Olivia and her friend have many doubts about the lifestyle the cult espouses and even more trouble with the daily life and the combat regime until Olivia finally reaches her 17th birthday and her rite of passage- hunting a human.

Which is when Erika the Kitsune gets involved, Olivia achieves her cult’s goal, bodies start dropping and she’s briefly reunited with her estranged sister and her compelling fiancé. Then more bodies start hitting the ground and it’s a very steep learning curve.


This book has a really unique premise and world setting – which is always refreshing to see and doubly so with any book about vampires. There are so many vampire books out there that someone could write a book with vampire were platypus which cruelly beak their victims to death and it’s probably already been done 3 times.

So to mix up the kitsune and the vampires, to have this unique origin story and this truly odd concept of a human vampire cult, surviving on drinking blood and slowly developing minor vampire like abilities while seeking their end goal of finally finding a way to transform and you have a really unique concept.

This kept me reading the book for a long time because it was so refreshing and so imaginative.

But, in the end, I stopped at 70% and couldn’t go any further. Yes, I was defeated and this book became a DNF. There were several reasons – none of which would probably have defeated me on their own but together it was too much to tolerate


Firstly, the story. There isn’t really one. Olivia has her life in the setting of the blood cult. We have her struggles with accepting it, her worry about hurting and killing people coupled with loyalty for her mother. Then she goes on trip with her, meets her estranged sister, Alexa, and her fiancé Troy in a matter of supremely ridiculous coincidence then runs into Erika the Kitsune. Who promptly takes over. Before that there are odd storyline snippets – the school governor, Noah, the rivalry with the Mean Girl that are not developed don’t go anywhere and don’t seem to mean anything or have any real point.

### WORK REQUIRED
Reproduce word for word the part of the book review that opens with "Which is when" and closes with "steep learning curve.".

### DATA BLOCK
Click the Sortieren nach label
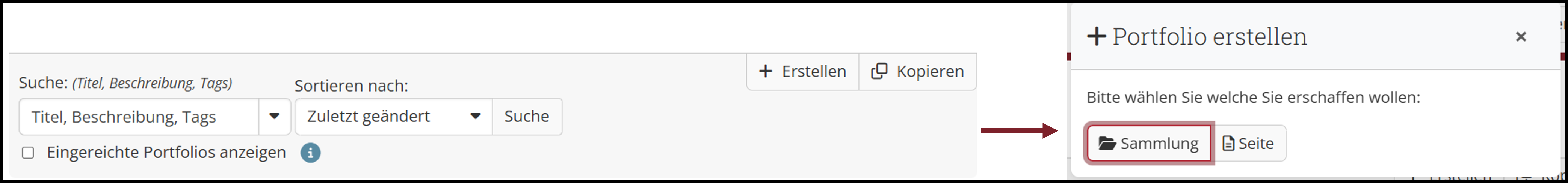The height and width of the screenshot is (183, 1568). click(x=351, y=86)
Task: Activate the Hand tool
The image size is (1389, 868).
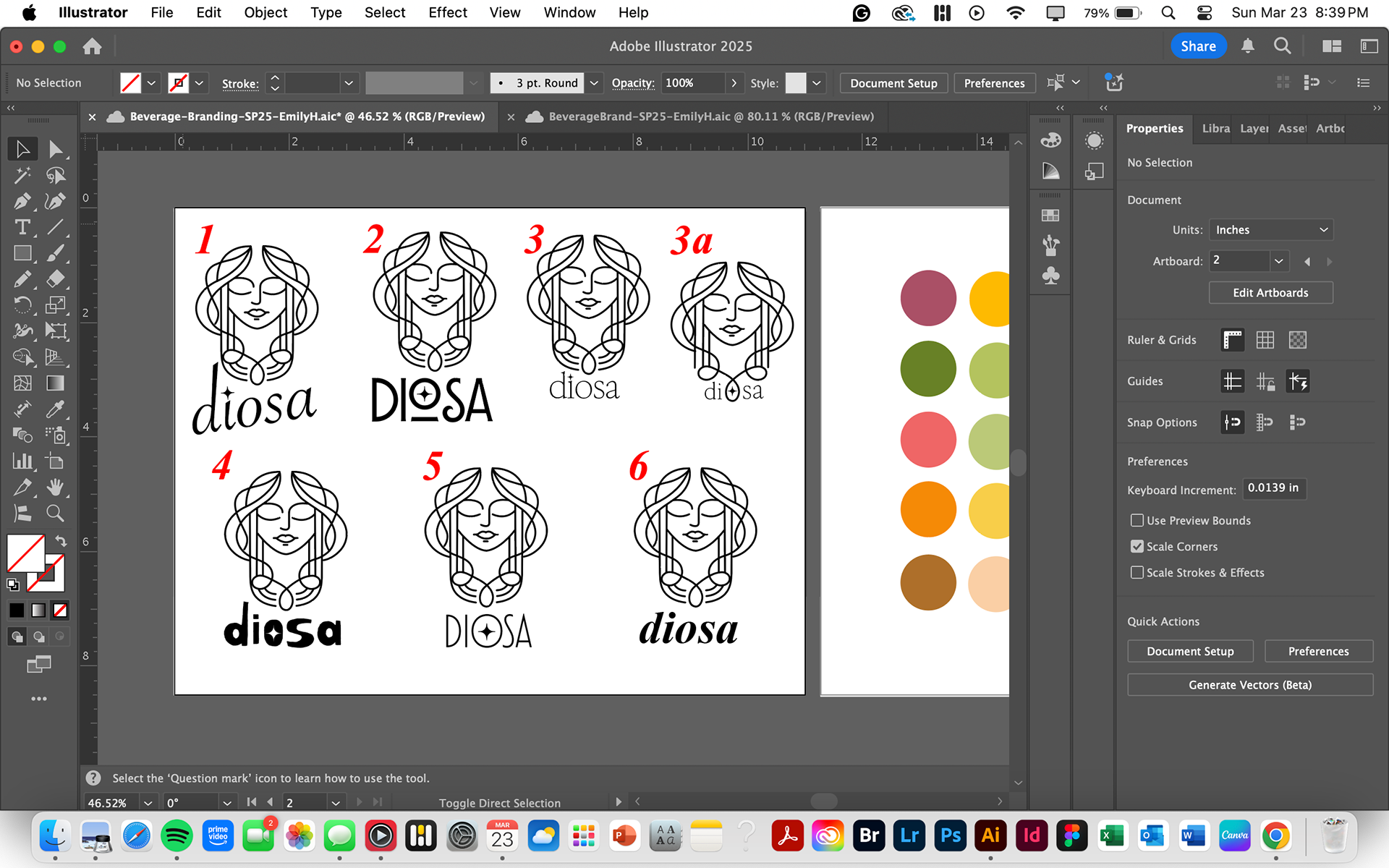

### EXERCISE ANSWER
Which is when Erika the Kitsune gets involved, Olivia achieves her cult’s goal, bodies start dropping and she’s briefly reunited with her estranged sister and her compelling fiancé. Then more bodies start hitting the ground and it’s a very steep learning curve.